* **DATA LINES**:
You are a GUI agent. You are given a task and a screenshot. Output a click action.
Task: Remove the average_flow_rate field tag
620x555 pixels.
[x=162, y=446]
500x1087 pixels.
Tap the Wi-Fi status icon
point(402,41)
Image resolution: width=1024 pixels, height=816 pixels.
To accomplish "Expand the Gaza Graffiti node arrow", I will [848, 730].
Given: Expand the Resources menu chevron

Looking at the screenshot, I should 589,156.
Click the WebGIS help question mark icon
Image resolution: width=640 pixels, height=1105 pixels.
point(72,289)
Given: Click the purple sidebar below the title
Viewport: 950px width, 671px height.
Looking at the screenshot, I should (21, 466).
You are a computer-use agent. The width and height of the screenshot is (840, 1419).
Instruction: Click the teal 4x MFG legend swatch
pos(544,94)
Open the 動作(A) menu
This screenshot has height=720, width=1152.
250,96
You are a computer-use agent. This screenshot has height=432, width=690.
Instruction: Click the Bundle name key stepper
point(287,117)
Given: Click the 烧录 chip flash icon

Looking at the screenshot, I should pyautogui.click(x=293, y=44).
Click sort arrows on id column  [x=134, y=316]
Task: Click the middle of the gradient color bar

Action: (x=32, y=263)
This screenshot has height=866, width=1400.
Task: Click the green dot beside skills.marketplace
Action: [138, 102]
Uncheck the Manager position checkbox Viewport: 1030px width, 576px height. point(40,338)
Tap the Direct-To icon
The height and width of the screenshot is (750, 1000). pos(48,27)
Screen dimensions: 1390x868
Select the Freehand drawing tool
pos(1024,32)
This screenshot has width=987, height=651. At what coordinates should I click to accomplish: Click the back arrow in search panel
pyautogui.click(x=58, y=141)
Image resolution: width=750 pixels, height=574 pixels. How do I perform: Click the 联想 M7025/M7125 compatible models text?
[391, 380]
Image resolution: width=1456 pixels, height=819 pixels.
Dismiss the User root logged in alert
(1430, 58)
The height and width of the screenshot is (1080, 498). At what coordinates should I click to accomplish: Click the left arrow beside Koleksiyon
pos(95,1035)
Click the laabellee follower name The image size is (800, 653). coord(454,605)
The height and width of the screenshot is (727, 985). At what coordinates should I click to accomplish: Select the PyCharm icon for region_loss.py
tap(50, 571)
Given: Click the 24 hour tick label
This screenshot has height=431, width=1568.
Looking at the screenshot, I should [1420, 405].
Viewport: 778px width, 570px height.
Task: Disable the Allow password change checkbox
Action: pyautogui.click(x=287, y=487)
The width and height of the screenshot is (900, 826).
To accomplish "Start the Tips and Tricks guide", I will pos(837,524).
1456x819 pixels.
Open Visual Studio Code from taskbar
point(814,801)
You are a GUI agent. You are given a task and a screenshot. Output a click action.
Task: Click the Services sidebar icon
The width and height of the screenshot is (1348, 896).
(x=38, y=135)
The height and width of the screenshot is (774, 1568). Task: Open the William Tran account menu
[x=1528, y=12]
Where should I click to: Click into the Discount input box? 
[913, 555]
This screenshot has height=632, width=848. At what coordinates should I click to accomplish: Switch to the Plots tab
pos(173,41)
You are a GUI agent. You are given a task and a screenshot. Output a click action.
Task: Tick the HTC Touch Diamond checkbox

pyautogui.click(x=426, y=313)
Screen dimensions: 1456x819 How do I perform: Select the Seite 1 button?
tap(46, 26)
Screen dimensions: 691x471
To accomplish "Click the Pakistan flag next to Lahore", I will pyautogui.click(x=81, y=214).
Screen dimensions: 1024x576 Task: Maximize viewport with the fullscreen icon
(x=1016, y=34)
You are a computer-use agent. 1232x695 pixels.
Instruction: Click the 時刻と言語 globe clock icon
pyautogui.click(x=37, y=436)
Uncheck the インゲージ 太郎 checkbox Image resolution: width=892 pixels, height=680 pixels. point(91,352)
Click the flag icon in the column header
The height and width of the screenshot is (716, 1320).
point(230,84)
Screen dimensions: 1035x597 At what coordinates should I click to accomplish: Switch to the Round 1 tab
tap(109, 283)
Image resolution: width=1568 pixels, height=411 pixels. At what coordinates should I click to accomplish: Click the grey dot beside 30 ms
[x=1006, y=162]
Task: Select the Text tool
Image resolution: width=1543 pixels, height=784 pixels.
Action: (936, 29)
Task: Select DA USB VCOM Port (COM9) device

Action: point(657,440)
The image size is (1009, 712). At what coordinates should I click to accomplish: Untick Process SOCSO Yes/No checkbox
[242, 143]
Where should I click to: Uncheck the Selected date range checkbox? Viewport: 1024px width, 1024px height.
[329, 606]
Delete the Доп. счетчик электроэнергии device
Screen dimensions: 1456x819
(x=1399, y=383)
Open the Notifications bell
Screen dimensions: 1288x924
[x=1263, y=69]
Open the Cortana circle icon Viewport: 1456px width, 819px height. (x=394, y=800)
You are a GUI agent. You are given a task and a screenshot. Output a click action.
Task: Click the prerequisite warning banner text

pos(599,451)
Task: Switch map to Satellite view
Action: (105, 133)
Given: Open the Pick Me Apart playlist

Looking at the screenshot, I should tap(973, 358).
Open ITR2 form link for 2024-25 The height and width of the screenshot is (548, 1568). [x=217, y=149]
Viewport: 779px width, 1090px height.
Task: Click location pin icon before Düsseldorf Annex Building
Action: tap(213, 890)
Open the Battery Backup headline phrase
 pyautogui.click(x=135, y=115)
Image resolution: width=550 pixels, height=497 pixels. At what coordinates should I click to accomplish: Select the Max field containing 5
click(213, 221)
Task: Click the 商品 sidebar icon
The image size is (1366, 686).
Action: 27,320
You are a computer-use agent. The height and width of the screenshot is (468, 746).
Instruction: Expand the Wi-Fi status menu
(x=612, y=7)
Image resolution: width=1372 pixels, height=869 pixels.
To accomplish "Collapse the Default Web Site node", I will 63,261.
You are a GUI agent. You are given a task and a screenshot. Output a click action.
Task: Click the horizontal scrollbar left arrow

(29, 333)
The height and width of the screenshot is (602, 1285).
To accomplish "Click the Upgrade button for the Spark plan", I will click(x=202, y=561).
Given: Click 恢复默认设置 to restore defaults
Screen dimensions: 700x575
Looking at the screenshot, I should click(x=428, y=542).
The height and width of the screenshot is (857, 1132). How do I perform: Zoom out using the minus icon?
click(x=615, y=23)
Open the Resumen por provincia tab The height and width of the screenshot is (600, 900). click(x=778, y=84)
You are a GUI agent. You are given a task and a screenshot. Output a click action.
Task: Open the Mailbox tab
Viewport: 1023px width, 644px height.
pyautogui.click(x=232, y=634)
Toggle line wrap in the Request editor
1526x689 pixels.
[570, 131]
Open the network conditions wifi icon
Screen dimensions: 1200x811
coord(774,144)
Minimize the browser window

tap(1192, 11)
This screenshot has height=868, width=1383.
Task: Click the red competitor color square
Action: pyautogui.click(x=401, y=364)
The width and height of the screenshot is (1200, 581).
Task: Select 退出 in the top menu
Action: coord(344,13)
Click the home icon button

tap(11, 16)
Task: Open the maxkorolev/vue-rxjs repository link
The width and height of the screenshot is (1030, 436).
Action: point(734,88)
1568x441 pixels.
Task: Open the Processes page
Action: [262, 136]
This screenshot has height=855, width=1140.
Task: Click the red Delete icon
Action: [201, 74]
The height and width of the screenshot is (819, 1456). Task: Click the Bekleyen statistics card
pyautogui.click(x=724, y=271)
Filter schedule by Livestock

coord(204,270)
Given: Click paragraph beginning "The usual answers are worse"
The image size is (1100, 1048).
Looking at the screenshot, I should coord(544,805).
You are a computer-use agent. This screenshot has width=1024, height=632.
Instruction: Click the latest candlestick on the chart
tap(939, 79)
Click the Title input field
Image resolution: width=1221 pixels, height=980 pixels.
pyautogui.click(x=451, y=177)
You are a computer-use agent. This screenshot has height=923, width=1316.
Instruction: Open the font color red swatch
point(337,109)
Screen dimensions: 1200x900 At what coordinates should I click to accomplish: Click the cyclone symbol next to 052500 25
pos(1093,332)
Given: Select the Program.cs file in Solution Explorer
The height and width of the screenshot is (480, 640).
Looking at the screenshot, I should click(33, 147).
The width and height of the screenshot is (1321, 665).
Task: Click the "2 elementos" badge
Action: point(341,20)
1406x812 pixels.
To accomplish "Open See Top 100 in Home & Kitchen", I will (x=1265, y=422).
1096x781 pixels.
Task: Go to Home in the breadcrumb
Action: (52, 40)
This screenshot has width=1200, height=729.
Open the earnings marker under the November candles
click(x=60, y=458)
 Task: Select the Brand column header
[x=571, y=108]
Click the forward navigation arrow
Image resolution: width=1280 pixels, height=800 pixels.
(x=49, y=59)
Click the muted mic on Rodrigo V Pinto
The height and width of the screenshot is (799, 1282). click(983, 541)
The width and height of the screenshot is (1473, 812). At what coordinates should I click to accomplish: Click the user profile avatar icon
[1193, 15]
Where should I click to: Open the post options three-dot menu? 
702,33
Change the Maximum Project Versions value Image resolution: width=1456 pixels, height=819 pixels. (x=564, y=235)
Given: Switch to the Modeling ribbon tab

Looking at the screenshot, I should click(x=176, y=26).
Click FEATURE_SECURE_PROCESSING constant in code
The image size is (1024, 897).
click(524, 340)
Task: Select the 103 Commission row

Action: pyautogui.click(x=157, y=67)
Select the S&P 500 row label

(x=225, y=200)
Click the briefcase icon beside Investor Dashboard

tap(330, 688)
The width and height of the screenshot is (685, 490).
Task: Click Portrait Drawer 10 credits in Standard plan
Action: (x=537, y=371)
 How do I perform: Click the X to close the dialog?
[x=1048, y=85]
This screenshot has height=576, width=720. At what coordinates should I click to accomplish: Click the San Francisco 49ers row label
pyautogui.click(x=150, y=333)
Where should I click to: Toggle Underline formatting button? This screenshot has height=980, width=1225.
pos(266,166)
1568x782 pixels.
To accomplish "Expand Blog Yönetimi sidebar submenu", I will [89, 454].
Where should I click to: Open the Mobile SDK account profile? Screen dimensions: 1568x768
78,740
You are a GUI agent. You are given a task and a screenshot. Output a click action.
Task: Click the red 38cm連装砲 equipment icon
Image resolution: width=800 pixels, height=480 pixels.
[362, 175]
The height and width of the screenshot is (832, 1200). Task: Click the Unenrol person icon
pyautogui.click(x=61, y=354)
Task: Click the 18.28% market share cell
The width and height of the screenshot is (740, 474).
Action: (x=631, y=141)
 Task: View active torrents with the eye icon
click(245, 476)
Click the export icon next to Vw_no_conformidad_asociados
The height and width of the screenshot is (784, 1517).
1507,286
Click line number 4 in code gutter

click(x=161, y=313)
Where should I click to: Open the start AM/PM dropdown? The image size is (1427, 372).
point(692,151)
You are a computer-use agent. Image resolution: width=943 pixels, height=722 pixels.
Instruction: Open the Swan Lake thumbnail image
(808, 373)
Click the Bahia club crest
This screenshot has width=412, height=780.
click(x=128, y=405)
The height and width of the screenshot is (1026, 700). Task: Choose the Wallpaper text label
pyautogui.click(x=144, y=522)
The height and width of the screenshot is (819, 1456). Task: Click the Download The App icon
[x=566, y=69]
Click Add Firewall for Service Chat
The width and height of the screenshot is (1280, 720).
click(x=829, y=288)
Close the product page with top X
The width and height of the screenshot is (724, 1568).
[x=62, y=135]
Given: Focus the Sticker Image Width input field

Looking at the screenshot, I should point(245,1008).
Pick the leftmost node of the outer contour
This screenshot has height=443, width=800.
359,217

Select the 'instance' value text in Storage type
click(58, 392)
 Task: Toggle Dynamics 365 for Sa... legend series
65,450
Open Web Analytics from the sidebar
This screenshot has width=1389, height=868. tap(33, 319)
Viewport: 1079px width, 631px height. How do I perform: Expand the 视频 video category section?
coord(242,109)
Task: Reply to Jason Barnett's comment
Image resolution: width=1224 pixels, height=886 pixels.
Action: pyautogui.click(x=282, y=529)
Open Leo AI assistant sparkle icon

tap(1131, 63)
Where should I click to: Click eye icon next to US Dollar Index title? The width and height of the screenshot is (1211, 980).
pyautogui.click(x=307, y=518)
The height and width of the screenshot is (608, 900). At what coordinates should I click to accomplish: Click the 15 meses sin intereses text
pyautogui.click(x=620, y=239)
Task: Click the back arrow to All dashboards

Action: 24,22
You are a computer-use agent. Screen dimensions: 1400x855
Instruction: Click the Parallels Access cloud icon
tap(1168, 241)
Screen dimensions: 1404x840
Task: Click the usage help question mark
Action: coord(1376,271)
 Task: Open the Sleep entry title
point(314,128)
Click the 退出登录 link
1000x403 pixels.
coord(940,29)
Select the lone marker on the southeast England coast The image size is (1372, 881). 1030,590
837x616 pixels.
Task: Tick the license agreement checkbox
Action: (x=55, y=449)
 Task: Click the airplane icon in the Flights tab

* **GIVEN EXERCISE**: Copy out the part of the listing above word for word, starting at the line containing "Image resolution: width=1024" and ending at the line containing "Looking at the screenshot, I should 589,156.", with both of those lines included.

* **RESULT OF THE TASK**:
Image resolution: width=1024 pixels, height=816 pixels.
To accomplish "Expand the Gaza Graffiti node arrow", I will [848, 730].
Given: Expand the Resources menu chevron

Looking at the screenshot, I should 589,156.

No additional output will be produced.